PROBLEM -
All of the data, word for word and free of pictures, is the expected result.

Start of Block

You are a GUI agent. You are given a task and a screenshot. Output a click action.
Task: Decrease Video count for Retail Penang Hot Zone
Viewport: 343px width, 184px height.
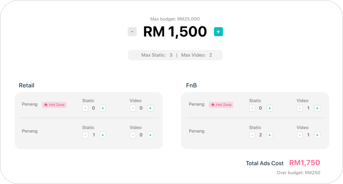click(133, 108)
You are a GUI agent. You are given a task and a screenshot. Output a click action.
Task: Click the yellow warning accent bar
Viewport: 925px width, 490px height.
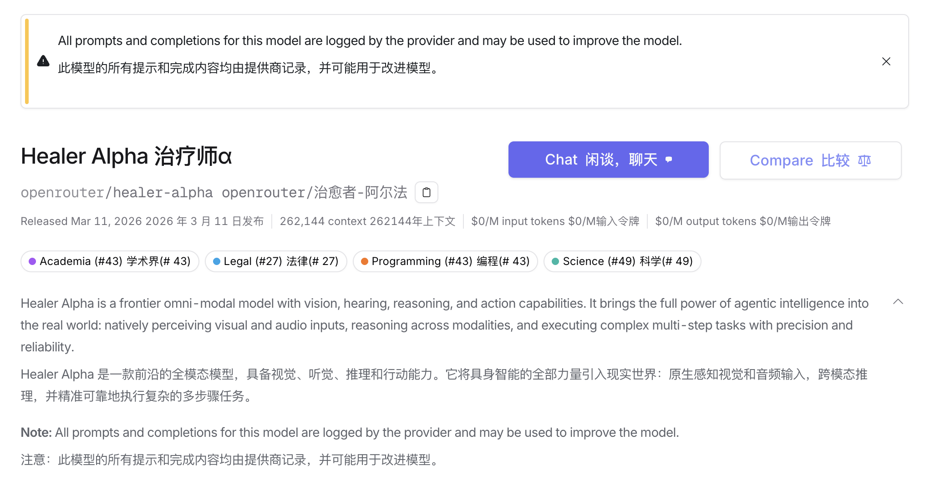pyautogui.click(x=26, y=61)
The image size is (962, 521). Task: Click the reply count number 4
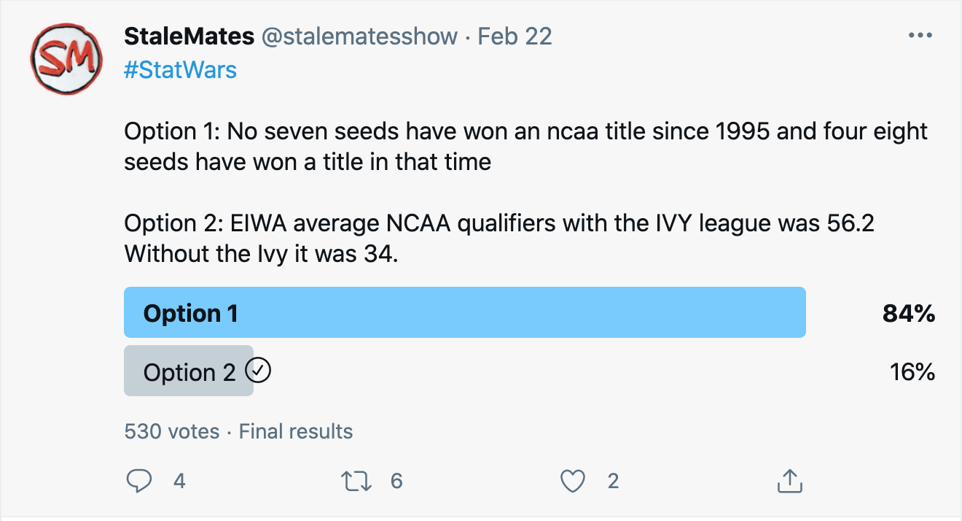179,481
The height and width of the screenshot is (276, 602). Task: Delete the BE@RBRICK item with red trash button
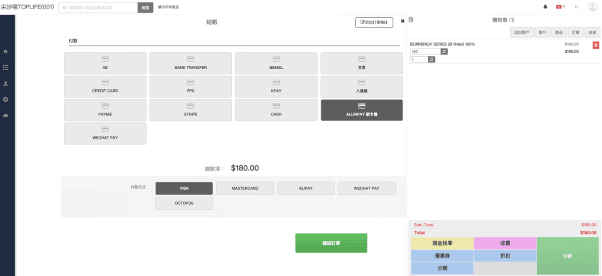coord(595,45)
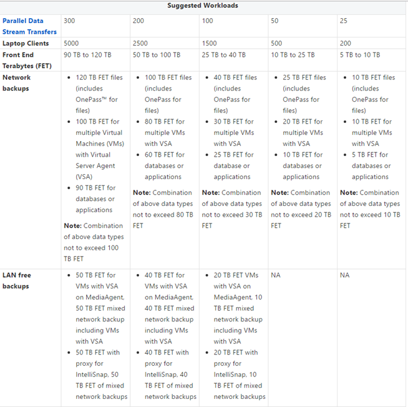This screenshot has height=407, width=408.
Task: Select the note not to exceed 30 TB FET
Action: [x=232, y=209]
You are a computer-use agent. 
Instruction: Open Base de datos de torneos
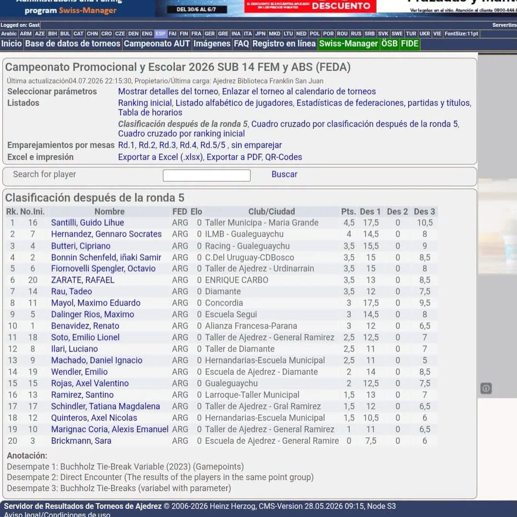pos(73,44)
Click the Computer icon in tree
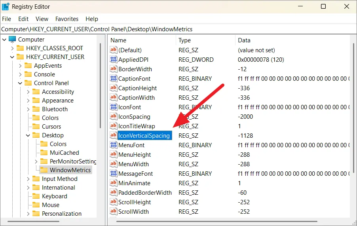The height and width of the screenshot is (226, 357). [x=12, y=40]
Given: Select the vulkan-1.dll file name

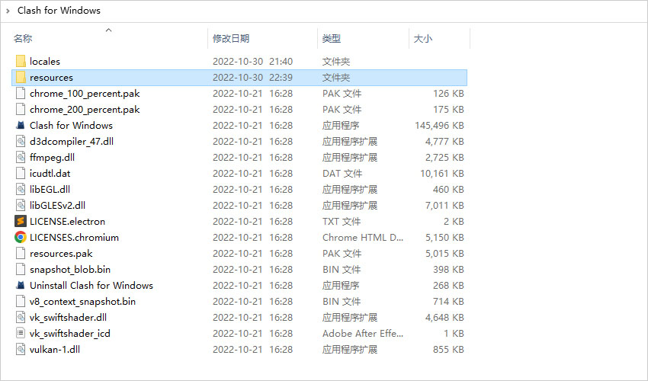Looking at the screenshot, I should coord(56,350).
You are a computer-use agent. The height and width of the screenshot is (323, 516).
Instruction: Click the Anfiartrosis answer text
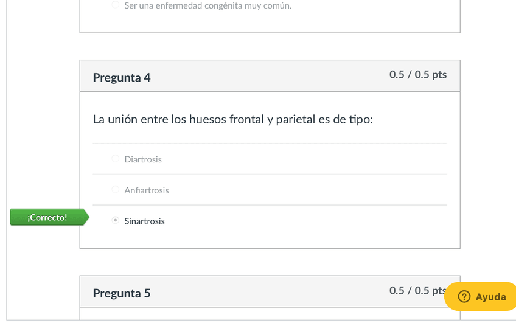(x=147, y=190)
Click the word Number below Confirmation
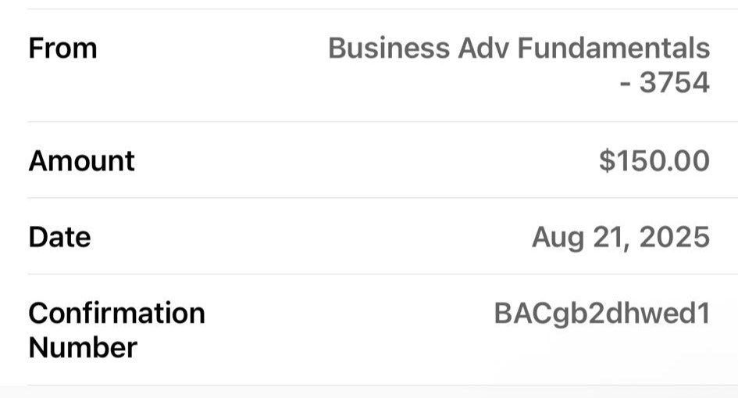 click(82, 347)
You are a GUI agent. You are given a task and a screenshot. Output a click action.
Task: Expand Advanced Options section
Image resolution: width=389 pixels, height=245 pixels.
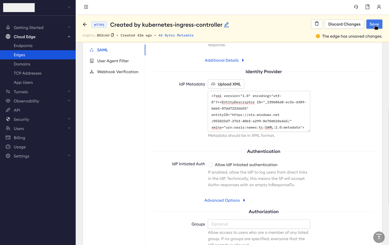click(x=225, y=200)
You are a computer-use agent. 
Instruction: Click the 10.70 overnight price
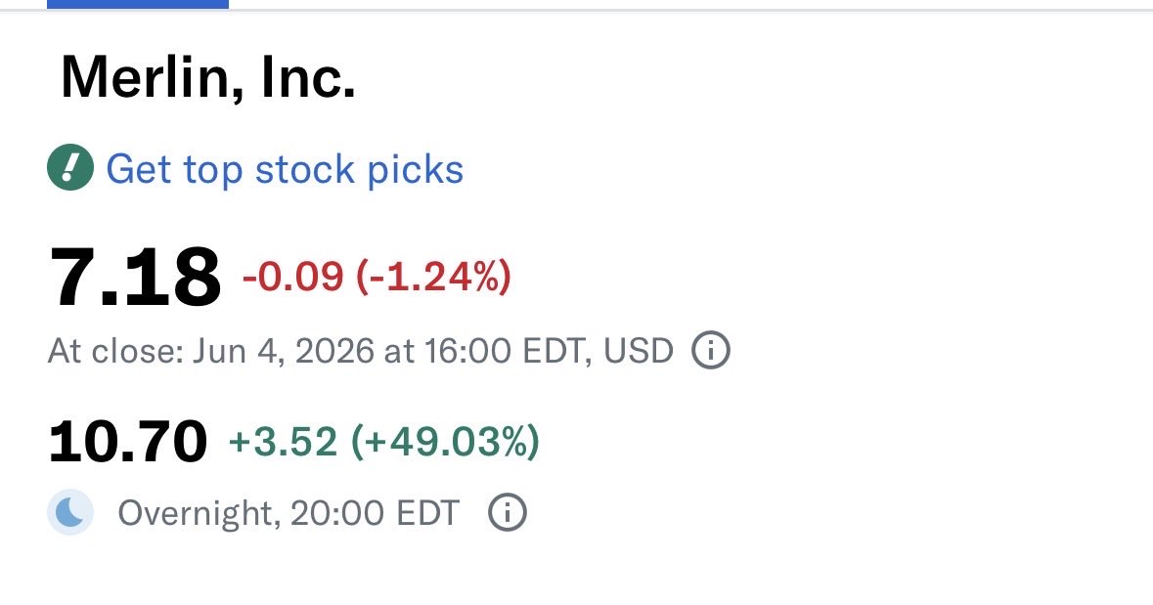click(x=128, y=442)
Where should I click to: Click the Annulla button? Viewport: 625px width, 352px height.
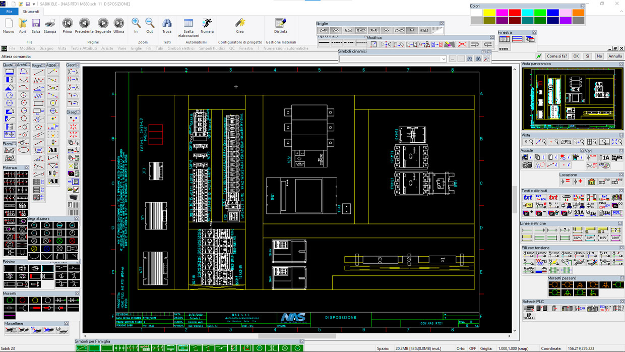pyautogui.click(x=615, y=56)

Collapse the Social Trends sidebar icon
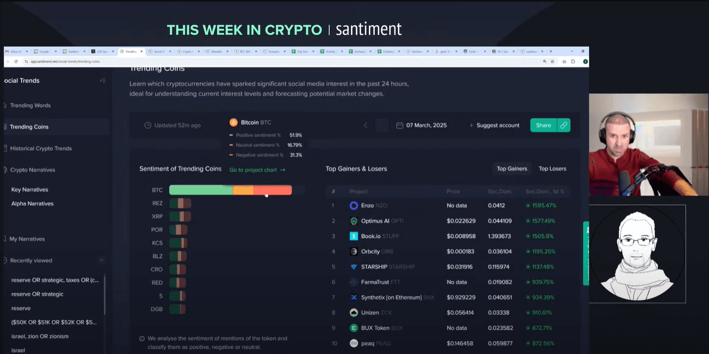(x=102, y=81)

End of Block

RESPONSE TO THE TASK -
You are a GUI agent. You are given a task and a screenshot. Output a click action.
Task: Decrease Video count for Retail Penang Hot Zone
Viewport: 343px width, 184px height.
click(133, 108)
You are a GUI agent. You are given a task and a screenshot. Output a click action.
Task: Click the yellow warning accent bar
Viewport: 925px width, 490px height.
pyautogui.click(x=26, y=61)
The image size is (962, 521). Task: Click the reply count number 4
179,481
The height and width of the screenshot is (276, 602). Task: Delete the BE@RBRICK item with red trash button
coord(595,45)
This screenshot has height=407, width=408.
Task: Select the note not to exceed 30 TB FET
Action: [x=232, y=209]
You are a computer-use agent. 
Instruction: Open Base de datos de torneos
pos(73,44)
Click the Computer icon in tree
The height and width of the screenshot is (226, 357). [x=12, y=40]
Given: Select the vulkan-1.dll file name

Looking at the screenshot, I should coord(56,350).
You are a computer-use agent. The height and width of the screenshot is (323, 516).
Instruction: Click the Anfiartrosis answer text
(x=147, y=190)
Click the word Number below Confirmation
 click(82, 347)
You are a GUI agent. You are given a task and a screenshot. Output a click action.
Task: Expand Advanced Options section
Image resolution: width=389 pixels, height=245 pixels.
click(x=225, y=200)
You are a computer-use agent. 
Instruction: Click the 10.70 overnight price
click(x=128, y=442)
Where should I click to: Click the Annulla button? Viewport: 625px width, 352px height.
pyautogui.click(x=615, y=56)

Collapse the Social Trends sidebar icon
(x=102, y=81)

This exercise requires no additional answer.